Aufgabenstellung. Schreiben Sie aus dem Text über Gerhard Zeilers Verzicht auf die ORF-Kandidatur den Abschnitt von „Gerhard Zeiler hat“ bis „CEO der RTL-Group.“ wortgetreu ab.

Dokumenttext.
Gerhard Zeiler hat den Spekulationen um sein Antreten als Kandidat für die ORF-Generaldirektion nun selbst ein Ende gesetzt und bläst seine Kandidatur in einem Interview mit dem Nachrichtenmagazin "profil" ab. Zwar habe er überlegt, sich als ORF-General zu bewerben, nach wenigen Gesprächen habe sich aber herausgestellt, dass es "wesentlichen Teilen der Politik nicht darum geht, wer das Unternehmen am besten führen kann, sondern wer willfährig parteipolitische Personalwünsche umsetzt", sagte der mächtige CEO der RTL-Group.

Er teilt in dem Interview kräftig in Richtung heimische Innenpolitik und ORF aus, zwischen den Zeilen vor allem gegen die SPÖ, aus der Zeiler ursprünglich kommt: "Ich habe viele Freunde in der SPÖ und ich weiß, dass es viele in der SPÖ gerne gesehen hätten, dass ich es mache." Die Spekulationen, dass SPÖ-Chef Bundeskanzler Werner Faymann ihn verhindern wollte, weil er höhere politische Ambitionen des Sozialdemokraten Zeiler befürchtet, beurteilt der RTL-Chef so: "Ich kann mir nicht vorstellen, dass Werner Faymann im Ernst so denkt. Außerdem: Dächte er so, müsste er ja froh sein, wenn ich im ORF festgenagelt wäre."

Gespräch mit Faymann

Ein Gespräch mit Faymann über eine Kandidatur habe es gegeben, wenn auch nicht aktuell, berichtet Zeiler in dem Interview: "Das war im Frühjahr 2009, als er Alexander Wrabetz los werden wollte. Er hat mich gefragt, ob ich mir vorstellen könnte, den ORF zu führen. Damals war meine Antwort: Wenn es wirklich ein breiter Wunsch wäre und man den ORF so führen könnte, dass er erfolgreich sein kann, würde ich es mir überlegen. Dann habe ich nichts mehr gehört - bis heute."

Warum er erwägt habe, sich zu bewerben, begründet Zeiler damit "mit Leib und Seele Österreicher" zu sein. "Das Land ist meine Heimat und ich habe acht wunderbare Jahre im ORF verbracht, die ja auch der Grundstein für meine Karriere waren. Die Aussicht, dem ORF bei der Bewältigung seiner nicht unbeträchtlichen Probleme helfen zu können, hat mich durchaus überlegen lassen." Ein künftiges Antreten bei einer der nächsten ORF-Wahlen schließt er zumindest nicht kategorisch aus: "Ich denke jetzt noch nicht darüber nach, was 2015, 2016 oder 2017 sein könnte." Er habe eine Wohnung in Wien "und werde mit Sicherheit meinen Lebensabend nicht in Luxemburg oder Deutschland verbringen".

Bereitgestelltes Material.
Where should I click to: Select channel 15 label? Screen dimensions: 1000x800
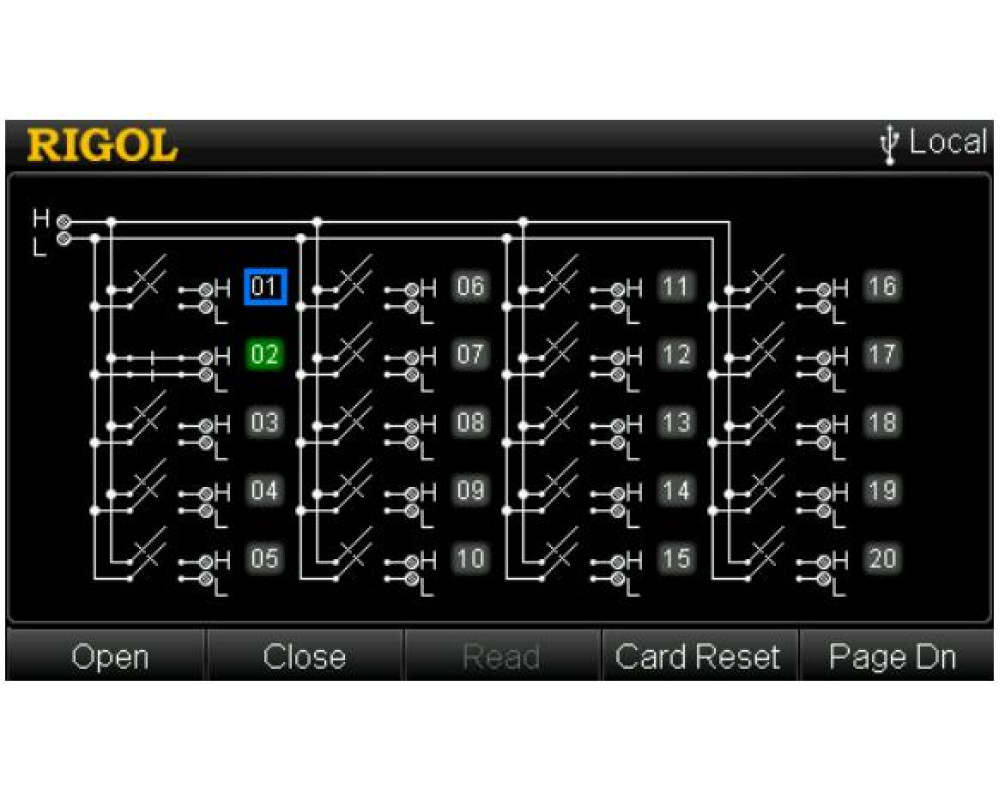click(x=676, y=559)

Lösung der Aufgabe.
Gerhard Zeiler hat den Spekulationen um sein Antreten als Kandidat für die ORF-Generaldirektion nun selbst ein Ende gesetzt und bläst seine Kandidatur in einem Interview mit dem Nachrichtenmagazin "profil" ab. Zwar habe er überlegt, sich als ORF-General zu bewerben, nach wenigen Gesprächen habe sich aber herausgestellt, dass es "wesentlichen Teilen der Politik nicht darum geht, wer das Unternehmen am besten führen kann, sondern wer willfährig parteipolitische Personalwünsche umsetzt", sagte der mächtige CEO der RTL-Group.